Perspectives - Diplomatie économique

Dans le nouveau plan d’action économique quinquennal dévoilé mercredi, les services des délégués commerciaux, les fonctionnaires aux affaires internationales et autres grands ambassadeurs et agents consulaires mandataires de la politique étrangère canadienne sont réquisitionnés. Il faut assurer le succès des entreprises canadiennes et des investisseurs sur les marchés internationaux.

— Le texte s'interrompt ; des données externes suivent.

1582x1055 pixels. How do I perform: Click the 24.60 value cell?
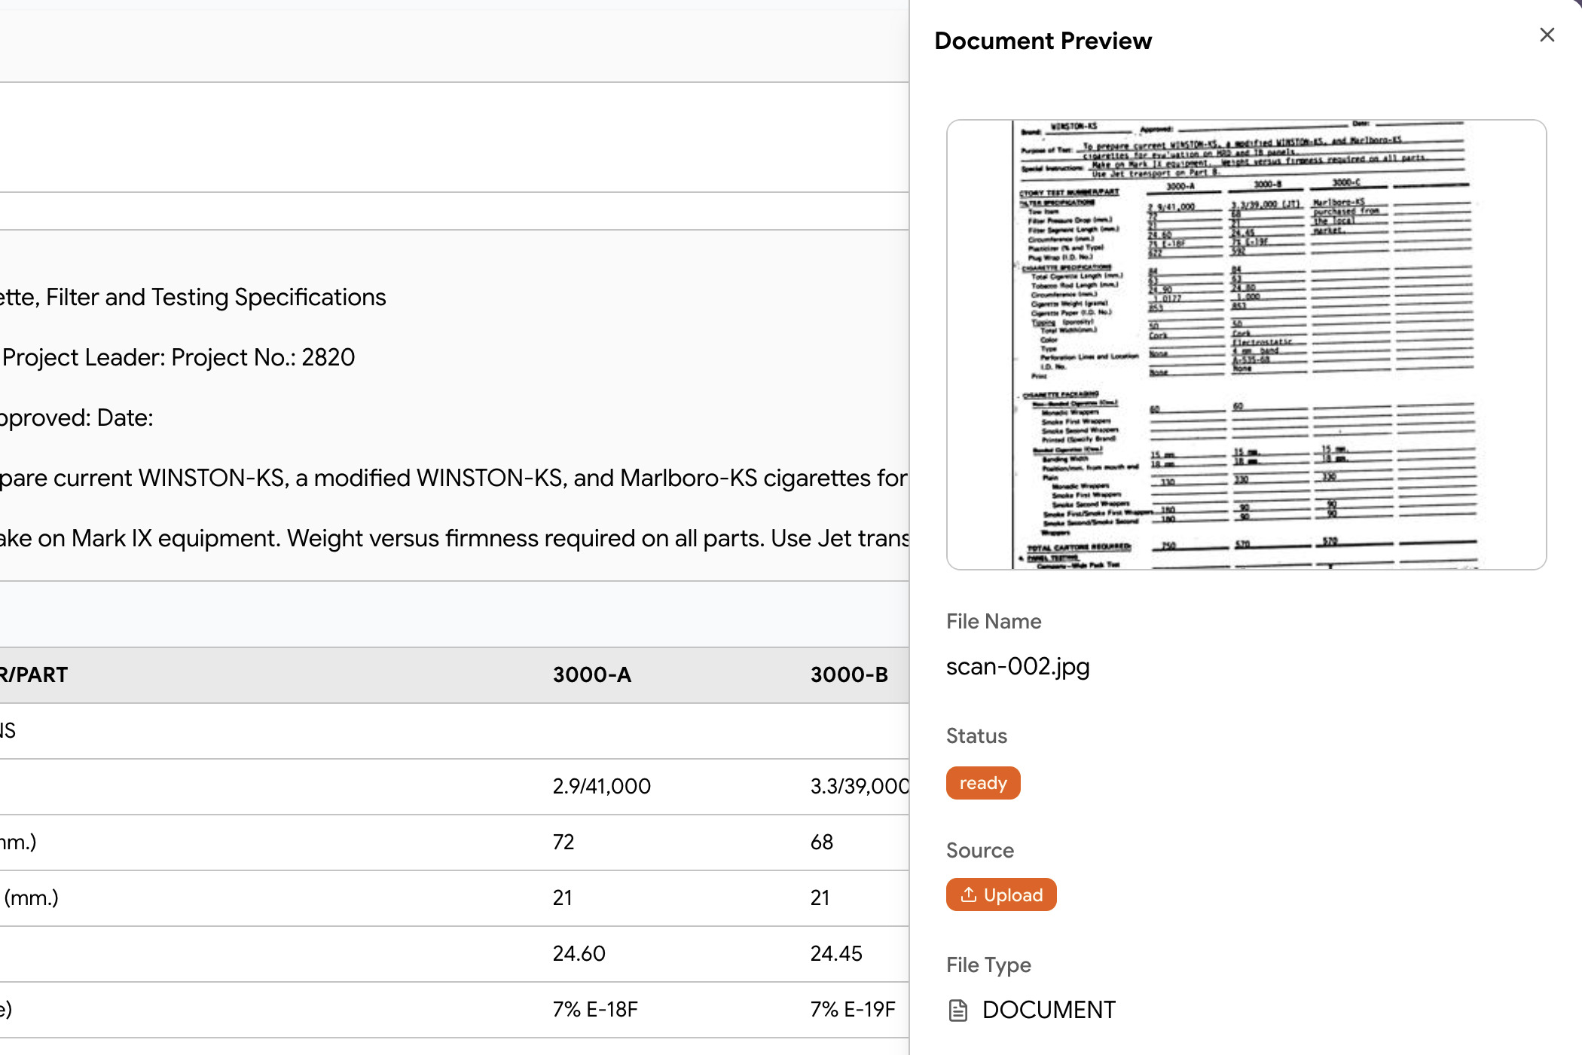[579, 953]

Selon le nouveau Plan d’action sur les marchés mondiaux, dévoilé par le ministre fédéral du Commerce international Ed Fast, « tous les actifs diplomatiques du gouvernement du Canada seront conscrits au profit du secteur privé afin d’atteindre les objectifs établis dans les marchés clés à l’étranger ». Il faudra délaisser les repas guindés pour les lunchs de chambres de commerce. Et les objectifs sont à ce point ambitieux que toute la diplomatie canadienne est mobilisée. Dorénavant, les acteurs de la politique étrangère et des affaires internationales du gouvernement canadien voient leur mandat être tributaire de la réussite commerciale des entreprises et des investisseurs canadiens.

 

Pour être certain de satisfaire les moindres besoins des entreprises canadiennes dans le développement de ses marchés à l’étranger, le gouvernement fédéral a appuyé l’ébauche de son plan commercial mondial sur la contribution d’un groupe-conseil composé des représentants des grandes associations patronales, a souligné le Globe and Mail dans son édition de mercredi.

 

Le commerce constitue donc, désormais, le coeur, voire l’axe dominant de la politique étrangère canadienne. On en a eu un aperçu en mars dernier lorsque le gouvernement Harper a mis la hache dans l’Agence canadienne de développement international en fusionnant l’organisme avec Affaires étrangères, Commerce et Développement Canada. Et les récentes données sur l’aide au développement témoignent de ce glissement, de ce désintéressement.

 

L’Organisation de coopération et de développement économiques (OCDE) a d’ailleurs fait ressortir, en avril dernier, le recul de l’aide au développement des pays riches. La baisse comptabilisée en 2012 était la plus marquée en plus de 15 ans. Le Canada empruntait le chemin inverse avec une aide accrue de 4,1 % en 2012, mais qui faisait suite à une baisse de plus de 5 % l’année précédente et qui prenait plutôt la forme d’un allégement de dette. Quant à l’effort total relatif, le Canada arrivait bien en dessous de la moyenne de l’OCDE (0,43 %), avec une aide au développement atteignant seulement 0,32 % de son PIB. Ottawa ne cesse de s’attirer les critiques de la part des organisations canadiennes d’aide au développement ces dernières années. Selon des estimations d’organismes de coopération internationale, l’aide publique au développement du Canada devrait chuter de 14 % d’ici 2015, pour être ramenée à 0,24 % de son PIB.


Fidèle à lui-même

 

Cela étant, le gouvernement Harper reste fidèle à lui-même et garde sa ligne de conduite. Son plan économique précédent mettait l’accent sur la multiplication des accords commerciaux bilatéraux tout en jetant les bases de négociations plus vastes devant mener à la signature de l’ambitieux accord de libre-échange avec l’Union européenne. Le Canada s’est également invité à la table de négociations du vaste projet de Partenariat transpacifique.

 

On peut également se rappeler l’association faite entre la volonté exprimée du gouvernement Harper de voir une remontée des exportations et la nomination du président de l’agence fédérale chargée de faire la promotion des exportations (EDC), Stephen Poloz, à la tête de la Banque du Canada, en juin. La nomination de Stephen Poloz, préféré à Tiff Macklem, successeur pressenti de Mark Carney à la tête de la banque centrale, a fait croire, chez certains observateurs, à un éventuel assouplissement de la politique monétaire afin d’abaisser la valeur du dollar canadien et d’augmenter les exportations canadiennes. D’autant qu’avec la crise et la disparition de quelque 9000 PME, le Canada a vu sa capacité à exporter s’affaiblir dangereusement. Stephen Poloz, dont les compétences pour diriger la Banque du Canada sont reconnues, a tôt fait de briser ce lien et de rappeler l’indépendance de l’institution.

 

Et l’on attend toujours d’Ottawa des règles plus claires en matière d’investissements étrangers, lui qui multiplie l’exercice de droits de veto sur des projets d’acquisition majeurs.